# [REQUEST]
Reproduce the entries below verbatim, beginning with the line containing "This screenshot has height=1008, width=1942." and continuing through the line containing "Action: [757, 16]", with both of those lines included. Omit the pictures from the reproduction.

>> Begin LISTED RECORDS

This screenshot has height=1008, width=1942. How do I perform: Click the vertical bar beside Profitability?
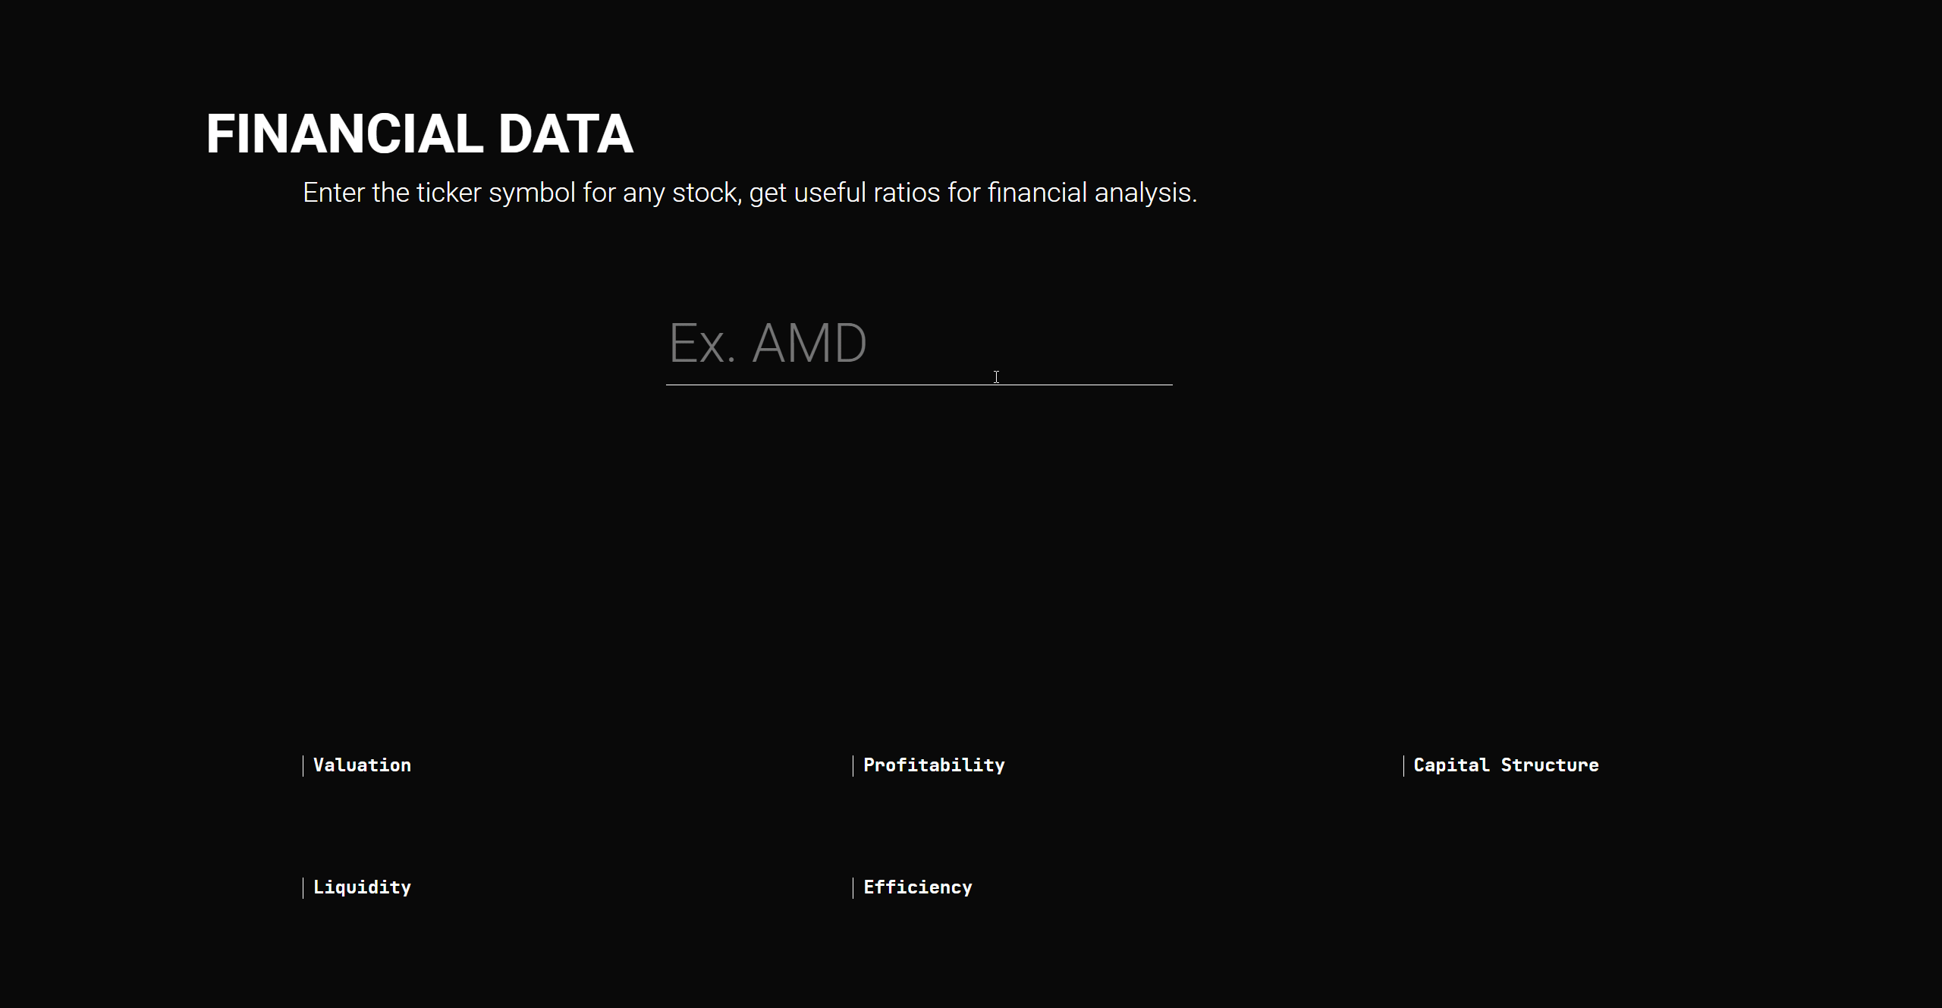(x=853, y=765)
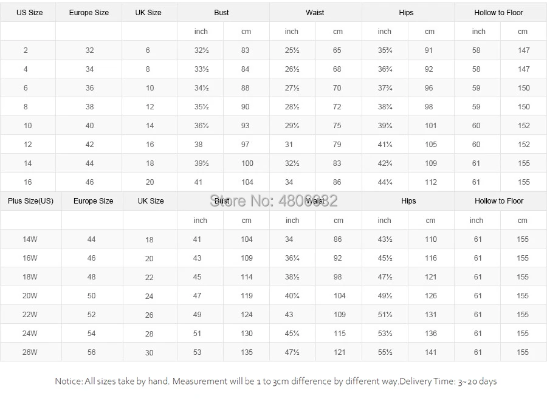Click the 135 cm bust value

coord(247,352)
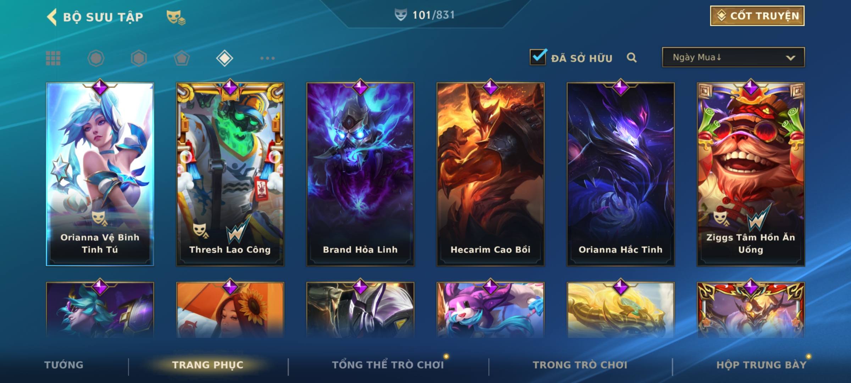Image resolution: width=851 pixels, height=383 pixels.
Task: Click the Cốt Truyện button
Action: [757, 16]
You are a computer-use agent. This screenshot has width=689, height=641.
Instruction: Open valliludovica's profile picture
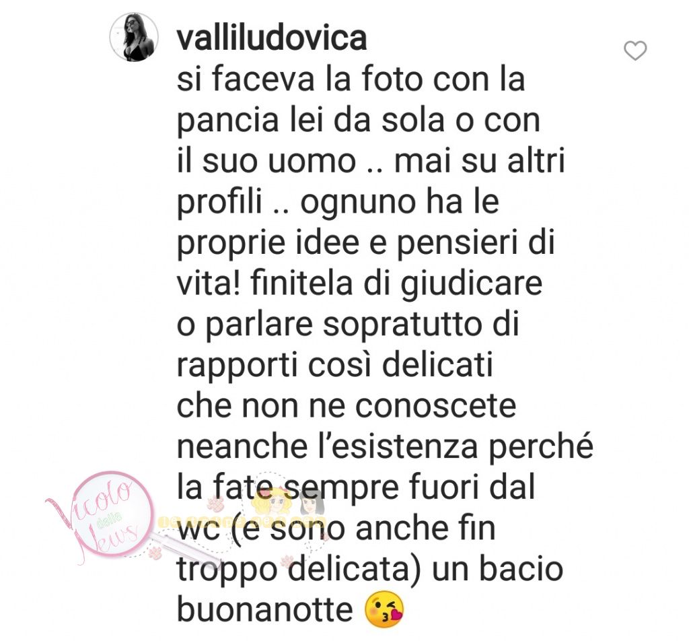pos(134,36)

>> End LISTED RECORDS
>> Begin LISTED RECORDS

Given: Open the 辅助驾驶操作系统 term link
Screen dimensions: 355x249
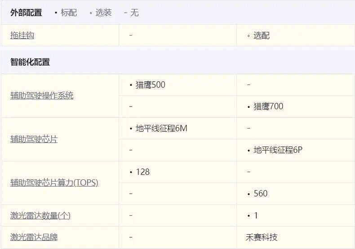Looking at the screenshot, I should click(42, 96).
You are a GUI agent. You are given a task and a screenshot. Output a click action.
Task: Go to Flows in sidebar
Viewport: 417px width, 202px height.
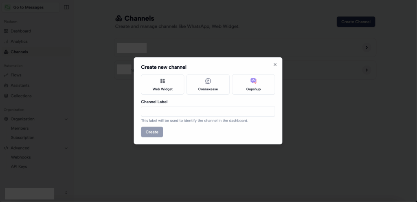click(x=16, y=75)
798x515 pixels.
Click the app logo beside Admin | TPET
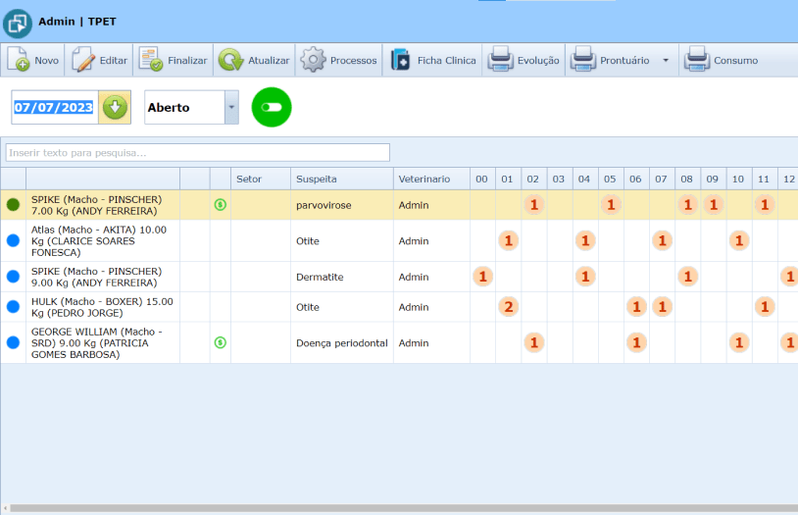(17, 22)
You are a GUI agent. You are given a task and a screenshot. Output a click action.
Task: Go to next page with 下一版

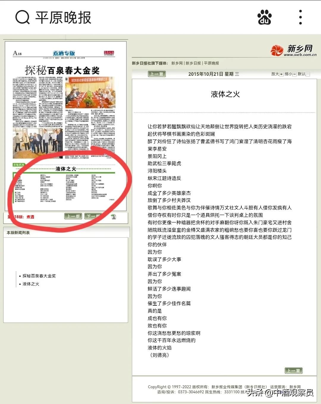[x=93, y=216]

>> End LISTED RECORDS

# [EXERCISE RESPONSE]
This screenshot has height=1008, width=1942. How do I perform: Click the vertical bar beside Profitability?
(x=853, y=765)
Click the 135 cm bust value

coord(247,352)
Image resolution: width=851 pixels, height=383 pixels.
Task: Click the Cốt Truyện button
Action: [757, 16]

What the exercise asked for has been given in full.